Collected data entries:
━━━━━━━━━━━━━━━━
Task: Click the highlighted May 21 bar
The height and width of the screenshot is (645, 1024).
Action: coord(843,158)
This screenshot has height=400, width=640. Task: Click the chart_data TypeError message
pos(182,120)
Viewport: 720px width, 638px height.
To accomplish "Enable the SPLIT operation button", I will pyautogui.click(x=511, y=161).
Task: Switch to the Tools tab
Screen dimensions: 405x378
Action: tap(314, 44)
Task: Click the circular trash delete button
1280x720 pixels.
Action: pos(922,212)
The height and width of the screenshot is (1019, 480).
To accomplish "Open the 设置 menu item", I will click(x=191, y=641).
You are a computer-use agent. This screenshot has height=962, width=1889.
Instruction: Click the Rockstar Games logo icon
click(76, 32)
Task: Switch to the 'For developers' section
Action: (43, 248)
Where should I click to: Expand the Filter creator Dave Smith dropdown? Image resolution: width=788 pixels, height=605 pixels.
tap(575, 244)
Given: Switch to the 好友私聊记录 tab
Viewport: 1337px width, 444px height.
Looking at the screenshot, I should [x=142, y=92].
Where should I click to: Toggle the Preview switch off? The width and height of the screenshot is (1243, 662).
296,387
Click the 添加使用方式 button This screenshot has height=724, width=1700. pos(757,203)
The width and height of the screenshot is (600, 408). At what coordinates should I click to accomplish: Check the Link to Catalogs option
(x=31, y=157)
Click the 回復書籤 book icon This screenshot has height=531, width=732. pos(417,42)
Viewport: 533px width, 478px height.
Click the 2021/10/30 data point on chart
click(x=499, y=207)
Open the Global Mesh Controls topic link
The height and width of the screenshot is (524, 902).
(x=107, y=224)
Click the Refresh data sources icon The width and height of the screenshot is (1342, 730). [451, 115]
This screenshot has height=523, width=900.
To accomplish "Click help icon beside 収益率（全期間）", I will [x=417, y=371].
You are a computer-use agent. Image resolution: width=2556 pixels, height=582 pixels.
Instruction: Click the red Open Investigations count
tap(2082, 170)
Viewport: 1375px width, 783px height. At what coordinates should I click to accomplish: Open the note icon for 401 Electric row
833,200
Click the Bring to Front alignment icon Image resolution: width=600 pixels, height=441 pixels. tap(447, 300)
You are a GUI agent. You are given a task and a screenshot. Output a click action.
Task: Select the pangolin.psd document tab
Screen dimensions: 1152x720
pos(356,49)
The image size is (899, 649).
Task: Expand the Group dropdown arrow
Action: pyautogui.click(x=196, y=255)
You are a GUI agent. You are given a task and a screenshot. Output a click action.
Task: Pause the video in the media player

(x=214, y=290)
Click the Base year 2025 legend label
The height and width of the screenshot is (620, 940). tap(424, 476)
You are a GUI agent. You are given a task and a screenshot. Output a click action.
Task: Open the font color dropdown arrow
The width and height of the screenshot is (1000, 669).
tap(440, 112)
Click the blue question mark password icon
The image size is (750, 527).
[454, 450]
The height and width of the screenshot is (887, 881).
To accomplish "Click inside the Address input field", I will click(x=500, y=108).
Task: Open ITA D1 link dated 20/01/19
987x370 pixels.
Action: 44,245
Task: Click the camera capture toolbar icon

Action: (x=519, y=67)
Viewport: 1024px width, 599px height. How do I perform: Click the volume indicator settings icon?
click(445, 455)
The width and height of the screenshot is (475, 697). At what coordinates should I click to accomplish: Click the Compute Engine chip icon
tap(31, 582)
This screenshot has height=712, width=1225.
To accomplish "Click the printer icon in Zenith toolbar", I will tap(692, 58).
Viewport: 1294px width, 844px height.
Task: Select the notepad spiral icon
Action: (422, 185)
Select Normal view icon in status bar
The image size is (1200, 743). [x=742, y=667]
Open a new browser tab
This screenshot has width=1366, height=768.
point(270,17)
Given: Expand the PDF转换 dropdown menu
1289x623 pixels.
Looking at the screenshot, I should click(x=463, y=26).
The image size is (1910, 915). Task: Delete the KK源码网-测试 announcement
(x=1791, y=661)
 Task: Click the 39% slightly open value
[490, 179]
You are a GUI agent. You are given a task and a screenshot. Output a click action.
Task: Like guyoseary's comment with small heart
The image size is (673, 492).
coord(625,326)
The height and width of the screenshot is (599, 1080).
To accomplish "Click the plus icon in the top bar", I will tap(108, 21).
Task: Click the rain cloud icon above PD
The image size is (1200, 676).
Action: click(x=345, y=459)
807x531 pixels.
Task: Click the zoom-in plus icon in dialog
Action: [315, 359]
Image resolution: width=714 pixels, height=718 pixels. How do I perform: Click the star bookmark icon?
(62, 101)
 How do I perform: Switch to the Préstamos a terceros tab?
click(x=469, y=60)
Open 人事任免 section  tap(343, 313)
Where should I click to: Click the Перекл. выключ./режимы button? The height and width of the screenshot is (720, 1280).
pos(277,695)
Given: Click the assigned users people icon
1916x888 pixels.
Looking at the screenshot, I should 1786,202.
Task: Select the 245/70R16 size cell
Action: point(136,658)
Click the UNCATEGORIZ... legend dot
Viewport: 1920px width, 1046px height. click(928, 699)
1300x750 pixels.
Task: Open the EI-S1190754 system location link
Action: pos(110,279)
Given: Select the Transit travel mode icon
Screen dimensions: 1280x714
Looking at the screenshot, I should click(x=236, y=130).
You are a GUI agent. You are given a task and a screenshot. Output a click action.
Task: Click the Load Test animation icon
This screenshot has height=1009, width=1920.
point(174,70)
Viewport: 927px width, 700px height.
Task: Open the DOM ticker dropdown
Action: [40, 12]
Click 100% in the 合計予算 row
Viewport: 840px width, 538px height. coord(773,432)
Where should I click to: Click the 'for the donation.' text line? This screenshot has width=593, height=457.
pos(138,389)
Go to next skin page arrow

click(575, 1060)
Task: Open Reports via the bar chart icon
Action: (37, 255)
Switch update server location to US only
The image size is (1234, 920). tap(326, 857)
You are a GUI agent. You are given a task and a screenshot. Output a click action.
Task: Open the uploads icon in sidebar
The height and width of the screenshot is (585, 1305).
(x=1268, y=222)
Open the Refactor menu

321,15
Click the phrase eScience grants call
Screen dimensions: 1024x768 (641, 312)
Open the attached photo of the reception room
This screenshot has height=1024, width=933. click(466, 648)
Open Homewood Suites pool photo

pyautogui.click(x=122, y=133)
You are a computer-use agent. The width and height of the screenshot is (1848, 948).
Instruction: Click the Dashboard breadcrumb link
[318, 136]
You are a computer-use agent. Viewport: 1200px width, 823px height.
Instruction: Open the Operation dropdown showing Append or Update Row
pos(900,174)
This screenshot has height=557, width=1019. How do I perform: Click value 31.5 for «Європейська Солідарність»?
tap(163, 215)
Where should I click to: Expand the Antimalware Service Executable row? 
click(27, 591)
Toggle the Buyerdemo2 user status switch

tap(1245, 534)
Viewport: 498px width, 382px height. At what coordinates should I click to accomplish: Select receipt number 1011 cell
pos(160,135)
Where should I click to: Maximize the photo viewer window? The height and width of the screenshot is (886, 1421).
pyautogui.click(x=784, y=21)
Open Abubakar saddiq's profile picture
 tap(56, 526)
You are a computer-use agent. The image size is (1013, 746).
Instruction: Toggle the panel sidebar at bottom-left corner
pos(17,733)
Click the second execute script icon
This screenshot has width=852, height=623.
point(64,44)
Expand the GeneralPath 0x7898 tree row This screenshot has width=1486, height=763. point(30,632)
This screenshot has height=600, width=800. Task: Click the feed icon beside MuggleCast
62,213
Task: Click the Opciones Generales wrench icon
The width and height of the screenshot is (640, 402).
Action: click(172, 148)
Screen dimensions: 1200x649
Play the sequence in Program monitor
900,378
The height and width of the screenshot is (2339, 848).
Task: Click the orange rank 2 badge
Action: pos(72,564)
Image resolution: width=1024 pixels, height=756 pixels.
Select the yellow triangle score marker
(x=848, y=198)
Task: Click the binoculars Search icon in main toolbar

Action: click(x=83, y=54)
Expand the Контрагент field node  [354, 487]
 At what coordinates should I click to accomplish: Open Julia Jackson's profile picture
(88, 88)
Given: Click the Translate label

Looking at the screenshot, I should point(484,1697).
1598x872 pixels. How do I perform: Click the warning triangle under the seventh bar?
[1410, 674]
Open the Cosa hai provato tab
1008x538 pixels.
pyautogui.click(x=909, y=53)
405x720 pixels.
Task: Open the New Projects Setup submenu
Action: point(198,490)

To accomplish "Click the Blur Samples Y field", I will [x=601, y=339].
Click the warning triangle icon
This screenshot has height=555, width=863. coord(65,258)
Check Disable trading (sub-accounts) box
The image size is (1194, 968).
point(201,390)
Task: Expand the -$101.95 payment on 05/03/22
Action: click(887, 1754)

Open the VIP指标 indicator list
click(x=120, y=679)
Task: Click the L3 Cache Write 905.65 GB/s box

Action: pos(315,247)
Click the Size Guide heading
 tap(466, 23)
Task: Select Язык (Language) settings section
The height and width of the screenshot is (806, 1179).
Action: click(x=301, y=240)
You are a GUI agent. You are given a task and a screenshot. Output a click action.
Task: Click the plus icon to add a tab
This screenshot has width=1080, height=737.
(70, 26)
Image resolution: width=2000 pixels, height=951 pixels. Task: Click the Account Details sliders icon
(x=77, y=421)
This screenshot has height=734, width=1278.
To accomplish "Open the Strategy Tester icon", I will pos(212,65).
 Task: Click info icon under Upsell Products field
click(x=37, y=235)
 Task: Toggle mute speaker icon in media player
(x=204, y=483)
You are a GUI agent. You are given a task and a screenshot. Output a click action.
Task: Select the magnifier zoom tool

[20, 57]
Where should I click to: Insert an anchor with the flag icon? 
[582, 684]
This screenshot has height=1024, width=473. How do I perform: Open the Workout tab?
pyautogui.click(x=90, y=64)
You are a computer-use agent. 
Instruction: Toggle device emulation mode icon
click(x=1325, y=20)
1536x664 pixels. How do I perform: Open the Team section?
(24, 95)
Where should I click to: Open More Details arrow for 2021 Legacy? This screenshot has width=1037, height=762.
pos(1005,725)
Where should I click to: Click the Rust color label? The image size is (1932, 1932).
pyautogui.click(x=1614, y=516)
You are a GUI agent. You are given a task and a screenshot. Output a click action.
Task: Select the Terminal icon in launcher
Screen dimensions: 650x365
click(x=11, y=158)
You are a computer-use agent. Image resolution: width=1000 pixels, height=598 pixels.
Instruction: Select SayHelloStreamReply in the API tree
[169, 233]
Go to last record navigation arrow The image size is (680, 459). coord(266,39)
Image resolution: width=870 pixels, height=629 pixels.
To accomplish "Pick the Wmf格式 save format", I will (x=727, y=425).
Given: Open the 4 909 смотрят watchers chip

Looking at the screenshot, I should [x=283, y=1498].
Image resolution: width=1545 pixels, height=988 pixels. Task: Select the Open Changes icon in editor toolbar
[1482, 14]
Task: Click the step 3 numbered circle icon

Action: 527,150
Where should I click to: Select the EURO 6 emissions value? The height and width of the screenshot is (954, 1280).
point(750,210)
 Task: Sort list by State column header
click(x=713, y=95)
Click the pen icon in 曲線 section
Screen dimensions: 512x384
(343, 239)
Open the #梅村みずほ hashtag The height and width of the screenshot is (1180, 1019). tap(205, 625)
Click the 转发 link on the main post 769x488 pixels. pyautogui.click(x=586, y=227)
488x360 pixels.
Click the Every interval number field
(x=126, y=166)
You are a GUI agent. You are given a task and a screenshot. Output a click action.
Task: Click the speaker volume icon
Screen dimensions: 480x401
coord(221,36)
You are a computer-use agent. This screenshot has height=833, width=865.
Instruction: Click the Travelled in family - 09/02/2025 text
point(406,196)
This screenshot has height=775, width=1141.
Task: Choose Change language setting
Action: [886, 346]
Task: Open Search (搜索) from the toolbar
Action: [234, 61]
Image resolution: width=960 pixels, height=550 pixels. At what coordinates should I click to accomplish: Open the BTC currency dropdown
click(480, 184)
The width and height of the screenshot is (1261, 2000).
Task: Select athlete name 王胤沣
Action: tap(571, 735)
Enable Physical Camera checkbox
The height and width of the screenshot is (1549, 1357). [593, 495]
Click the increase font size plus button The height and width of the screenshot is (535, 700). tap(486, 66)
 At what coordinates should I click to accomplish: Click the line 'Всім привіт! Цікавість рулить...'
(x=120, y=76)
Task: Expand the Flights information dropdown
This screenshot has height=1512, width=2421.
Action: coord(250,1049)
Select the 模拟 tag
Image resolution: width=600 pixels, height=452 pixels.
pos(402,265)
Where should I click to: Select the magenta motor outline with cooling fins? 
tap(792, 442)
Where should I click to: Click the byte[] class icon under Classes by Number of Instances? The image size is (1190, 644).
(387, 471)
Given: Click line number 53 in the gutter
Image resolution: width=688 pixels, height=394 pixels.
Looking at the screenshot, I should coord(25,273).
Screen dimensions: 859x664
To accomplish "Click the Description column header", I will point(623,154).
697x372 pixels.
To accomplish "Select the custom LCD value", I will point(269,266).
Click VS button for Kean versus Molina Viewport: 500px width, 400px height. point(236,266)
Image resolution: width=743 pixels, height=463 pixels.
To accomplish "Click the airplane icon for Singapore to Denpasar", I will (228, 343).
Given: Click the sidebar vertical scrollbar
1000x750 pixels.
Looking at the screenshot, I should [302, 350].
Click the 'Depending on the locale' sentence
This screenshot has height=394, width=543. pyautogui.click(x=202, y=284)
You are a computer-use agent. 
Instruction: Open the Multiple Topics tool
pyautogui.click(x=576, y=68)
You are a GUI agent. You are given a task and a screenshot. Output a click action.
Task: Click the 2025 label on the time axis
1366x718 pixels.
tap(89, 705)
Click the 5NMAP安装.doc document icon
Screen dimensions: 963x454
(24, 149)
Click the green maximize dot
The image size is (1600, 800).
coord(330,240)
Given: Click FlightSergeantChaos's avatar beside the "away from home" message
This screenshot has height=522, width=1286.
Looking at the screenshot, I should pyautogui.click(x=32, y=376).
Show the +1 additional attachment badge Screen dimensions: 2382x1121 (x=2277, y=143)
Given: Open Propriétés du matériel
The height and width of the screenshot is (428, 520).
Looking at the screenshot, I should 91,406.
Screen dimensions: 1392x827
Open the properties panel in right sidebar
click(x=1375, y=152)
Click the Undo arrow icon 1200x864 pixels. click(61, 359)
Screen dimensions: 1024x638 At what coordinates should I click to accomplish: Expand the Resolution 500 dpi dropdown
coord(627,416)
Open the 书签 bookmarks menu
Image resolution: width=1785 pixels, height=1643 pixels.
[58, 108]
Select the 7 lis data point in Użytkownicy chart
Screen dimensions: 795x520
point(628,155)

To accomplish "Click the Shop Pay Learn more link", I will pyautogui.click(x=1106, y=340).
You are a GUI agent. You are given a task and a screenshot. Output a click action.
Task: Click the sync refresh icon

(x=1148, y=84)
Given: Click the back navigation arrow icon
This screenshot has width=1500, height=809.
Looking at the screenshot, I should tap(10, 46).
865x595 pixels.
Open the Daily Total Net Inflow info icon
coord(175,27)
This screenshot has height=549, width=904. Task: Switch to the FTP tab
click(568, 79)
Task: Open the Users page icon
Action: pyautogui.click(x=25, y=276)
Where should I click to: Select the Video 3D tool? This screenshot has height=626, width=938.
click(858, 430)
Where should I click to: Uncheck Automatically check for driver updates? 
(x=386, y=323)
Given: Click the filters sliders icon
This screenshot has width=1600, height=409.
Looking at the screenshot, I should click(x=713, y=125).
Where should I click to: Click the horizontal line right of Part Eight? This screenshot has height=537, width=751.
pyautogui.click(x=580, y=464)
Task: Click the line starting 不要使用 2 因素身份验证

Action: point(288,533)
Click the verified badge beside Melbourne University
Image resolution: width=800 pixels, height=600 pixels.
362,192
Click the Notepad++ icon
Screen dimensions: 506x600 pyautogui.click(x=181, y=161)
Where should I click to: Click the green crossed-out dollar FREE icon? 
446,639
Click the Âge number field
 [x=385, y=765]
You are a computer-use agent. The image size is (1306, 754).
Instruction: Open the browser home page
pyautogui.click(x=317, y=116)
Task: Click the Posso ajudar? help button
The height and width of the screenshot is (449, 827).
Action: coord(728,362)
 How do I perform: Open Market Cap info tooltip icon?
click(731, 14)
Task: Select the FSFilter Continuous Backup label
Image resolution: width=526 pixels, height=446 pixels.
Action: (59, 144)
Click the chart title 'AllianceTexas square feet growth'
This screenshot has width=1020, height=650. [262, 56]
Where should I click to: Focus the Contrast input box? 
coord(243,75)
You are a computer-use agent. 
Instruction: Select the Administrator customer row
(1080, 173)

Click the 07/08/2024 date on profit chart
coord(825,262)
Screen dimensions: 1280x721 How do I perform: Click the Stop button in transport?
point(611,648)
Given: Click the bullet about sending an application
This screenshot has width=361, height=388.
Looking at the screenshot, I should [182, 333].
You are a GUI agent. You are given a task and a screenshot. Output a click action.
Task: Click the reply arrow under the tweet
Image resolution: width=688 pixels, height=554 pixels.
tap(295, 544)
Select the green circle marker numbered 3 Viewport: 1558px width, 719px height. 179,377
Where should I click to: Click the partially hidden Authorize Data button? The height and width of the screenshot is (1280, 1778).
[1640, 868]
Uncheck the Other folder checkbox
━━━━━━━━━━━━━━━━
What is needed:
What is the number of lines above that contain the string "computer"? Answer with the number alone.

Your solution:
11